John Hale, of Dunedin, asks :-
The harbour surface often shows wrinkled lines of water moving at right angles to each other. How can these ripples criss-cross without losing shape?
Daniel Schumayer, a physicist at the University of Otago, responded.
What you observed on the harbour surface is called interference,which means the interaction of waves with each other. Two waves can be present at the same location at a given instant and affect the resultant motion together. Overlapping waves can enhance or cancel each other out, depending on how their crests and troughs line up. If two crests meet each other, they add together (constructive interference) and the result is an even bigger crest. However, a crest and a trough reduce each other's effect and the resultant ripple will be smaller (destructive interference).

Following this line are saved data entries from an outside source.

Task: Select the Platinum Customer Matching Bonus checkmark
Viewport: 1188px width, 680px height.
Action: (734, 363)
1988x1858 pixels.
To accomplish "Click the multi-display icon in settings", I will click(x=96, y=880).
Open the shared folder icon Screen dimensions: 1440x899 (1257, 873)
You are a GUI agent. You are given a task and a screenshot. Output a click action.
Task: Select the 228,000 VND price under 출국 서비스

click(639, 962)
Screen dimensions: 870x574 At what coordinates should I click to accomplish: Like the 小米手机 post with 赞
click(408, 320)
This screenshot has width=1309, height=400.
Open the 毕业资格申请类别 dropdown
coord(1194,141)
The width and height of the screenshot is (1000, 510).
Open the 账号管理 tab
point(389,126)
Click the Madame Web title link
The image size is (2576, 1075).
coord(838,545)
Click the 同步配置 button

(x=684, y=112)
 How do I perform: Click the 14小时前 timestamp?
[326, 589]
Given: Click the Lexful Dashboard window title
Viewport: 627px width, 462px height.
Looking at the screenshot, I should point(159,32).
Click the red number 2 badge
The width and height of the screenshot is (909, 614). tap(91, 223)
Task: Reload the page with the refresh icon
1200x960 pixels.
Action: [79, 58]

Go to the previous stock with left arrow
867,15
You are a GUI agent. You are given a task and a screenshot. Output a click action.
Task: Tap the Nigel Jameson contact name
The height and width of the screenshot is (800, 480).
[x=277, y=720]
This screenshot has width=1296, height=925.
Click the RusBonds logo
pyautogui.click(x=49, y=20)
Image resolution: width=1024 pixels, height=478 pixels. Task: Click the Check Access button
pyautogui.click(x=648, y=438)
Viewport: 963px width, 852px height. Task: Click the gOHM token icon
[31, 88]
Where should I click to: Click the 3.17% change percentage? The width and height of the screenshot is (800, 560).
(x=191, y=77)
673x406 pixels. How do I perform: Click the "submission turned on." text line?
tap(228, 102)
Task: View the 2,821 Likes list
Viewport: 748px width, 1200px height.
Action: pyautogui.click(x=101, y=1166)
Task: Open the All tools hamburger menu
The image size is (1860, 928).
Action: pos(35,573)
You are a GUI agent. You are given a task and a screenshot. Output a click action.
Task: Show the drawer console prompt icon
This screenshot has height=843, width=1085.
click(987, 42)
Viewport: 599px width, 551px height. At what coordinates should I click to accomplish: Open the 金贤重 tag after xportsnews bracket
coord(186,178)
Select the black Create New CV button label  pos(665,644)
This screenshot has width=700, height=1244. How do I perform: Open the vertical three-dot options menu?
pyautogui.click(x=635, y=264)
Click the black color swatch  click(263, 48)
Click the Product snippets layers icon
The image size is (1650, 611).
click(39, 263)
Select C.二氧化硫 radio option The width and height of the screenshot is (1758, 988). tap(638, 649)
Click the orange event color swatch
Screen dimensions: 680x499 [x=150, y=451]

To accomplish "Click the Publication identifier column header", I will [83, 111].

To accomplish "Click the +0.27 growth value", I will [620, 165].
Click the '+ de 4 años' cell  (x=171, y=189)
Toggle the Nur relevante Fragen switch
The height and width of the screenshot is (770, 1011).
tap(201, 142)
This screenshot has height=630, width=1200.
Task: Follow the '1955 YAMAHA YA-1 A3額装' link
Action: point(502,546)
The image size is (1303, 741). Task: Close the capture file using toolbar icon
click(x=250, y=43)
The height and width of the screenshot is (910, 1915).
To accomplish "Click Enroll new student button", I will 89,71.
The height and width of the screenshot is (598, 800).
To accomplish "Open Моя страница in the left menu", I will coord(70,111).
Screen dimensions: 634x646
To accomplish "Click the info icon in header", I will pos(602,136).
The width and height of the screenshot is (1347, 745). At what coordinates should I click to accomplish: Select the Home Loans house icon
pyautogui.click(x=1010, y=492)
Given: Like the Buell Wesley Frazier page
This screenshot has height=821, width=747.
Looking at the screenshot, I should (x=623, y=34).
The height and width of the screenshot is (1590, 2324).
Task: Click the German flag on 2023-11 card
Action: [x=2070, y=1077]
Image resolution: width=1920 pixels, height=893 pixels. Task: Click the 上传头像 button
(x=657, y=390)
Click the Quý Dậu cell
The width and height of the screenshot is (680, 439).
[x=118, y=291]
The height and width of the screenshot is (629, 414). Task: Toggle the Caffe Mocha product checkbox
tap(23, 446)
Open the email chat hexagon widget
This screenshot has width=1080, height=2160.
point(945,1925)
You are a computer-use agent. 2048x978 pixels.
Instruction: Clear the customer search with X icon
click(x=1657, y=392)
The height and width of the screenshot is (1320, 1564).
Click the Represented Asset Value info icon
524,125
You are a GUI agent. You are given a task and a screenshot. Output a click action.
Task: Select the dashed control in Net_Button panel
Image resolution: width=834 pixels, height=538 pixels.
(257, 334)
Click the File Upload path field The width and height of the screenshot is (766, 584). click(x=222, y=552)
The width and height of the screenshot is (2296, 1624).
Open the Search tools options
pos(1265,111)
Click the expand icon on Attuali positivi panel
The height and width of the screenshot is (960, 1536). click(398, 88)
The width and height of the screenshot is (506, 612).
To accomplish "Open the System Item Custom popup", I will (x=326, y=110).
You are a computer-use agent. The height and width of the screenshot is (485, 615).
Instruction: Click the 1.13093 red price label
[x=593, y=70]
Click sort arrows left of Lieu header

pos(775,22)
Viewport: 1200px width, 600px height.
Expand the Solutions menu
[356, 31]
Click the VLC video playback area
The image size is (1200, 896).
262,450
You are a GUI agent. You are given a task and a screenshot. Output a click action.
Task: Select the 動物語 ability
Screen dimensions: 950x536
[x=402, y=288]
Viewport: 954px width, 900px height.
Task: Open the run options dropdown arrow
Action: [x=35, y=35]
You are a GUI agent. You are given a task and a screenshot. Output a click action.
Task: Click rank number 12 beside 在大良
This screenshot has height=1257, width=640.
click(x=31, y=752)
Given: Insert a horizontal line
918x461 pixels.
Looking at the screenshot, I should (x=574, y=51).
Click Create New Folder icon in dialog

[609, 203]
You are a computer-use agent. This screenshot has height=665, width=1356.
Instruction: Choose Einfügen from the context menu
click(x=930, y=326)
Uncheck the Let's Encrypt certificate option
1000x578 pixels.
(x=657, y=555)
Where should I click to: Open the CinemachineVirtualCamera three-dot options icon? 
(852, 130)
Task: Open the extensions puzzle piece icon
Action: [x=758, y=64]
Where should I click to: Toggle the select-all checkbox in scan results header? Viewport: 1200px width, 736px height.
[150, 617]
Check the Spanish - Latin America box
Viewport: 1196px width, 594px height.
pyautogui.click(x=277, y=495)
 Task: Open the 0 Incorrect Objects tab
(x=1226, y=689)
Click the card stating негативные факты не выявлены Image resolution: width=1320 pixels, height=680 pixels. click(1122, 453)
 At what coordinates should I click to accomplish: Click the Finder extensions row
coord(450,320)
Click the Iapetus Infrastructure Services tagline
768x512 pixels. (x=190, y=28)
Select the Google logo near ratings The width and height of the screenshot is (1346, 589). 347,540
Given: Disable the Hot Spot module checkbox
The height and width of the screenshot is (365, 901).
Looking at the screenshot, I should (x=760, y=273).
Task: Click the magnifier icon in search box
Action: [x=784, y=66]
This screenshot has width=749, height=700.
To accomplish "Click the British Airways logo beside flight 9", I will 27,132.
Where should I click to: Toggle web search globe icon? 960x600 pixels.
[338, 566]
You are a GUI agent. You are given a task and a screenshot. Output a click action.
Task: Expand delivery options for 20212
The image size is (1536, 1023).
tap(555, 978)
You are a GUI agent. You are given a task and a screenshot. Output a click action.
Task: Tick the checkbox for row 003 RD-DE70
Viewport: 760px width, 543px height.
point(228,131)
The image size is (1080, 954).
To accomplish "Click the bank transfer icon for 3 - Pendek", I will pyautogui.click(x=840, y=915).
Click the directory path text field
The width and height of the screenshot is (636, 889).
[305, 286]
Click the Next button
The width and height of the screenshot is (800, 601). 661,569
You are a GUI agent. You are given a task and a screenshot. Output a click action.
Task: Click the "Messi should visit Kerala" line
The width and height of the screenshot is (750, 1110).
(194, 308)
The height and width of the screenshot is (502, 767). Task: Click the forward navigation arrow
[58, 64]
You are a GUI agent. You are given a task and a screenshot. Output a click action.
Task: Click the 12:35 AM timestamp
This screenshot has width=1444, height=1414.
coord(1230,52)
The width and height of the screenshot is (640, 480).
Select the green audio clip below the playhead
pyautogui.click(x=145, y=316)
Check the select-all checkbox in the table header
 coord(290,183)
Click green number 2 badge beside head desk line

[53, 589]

However, the phenomenon of interference only partially answers your question. To answer it fully, we have to discuss what a "wave" is. Let me use an analogue example, the so-called Mexican wave, when the crowd in a stadium stands up and sits down in an organised, undulating manner. For a distant observer it seems that a wave is propagating along the terraces, although none of the fans actually left his seat! A wave, therefore, is only a disturbance which propagates in a medium. The same phenomenon occurs with water waves. The wave is a disturbance, while the water is only a medium in which this disturbance travels. Therefore two "disturbances" can be at the same place at the same time.
Back to our example; if we instructed the fans to start two waves, one propagating from the left to the right and another one travelling from the top to the bottom of the terraces, these Mexican-waves would propagate independently of each other. There would be some confusion (interference) at the overlap, but the waves would carry on undisturbed outside the overlap area.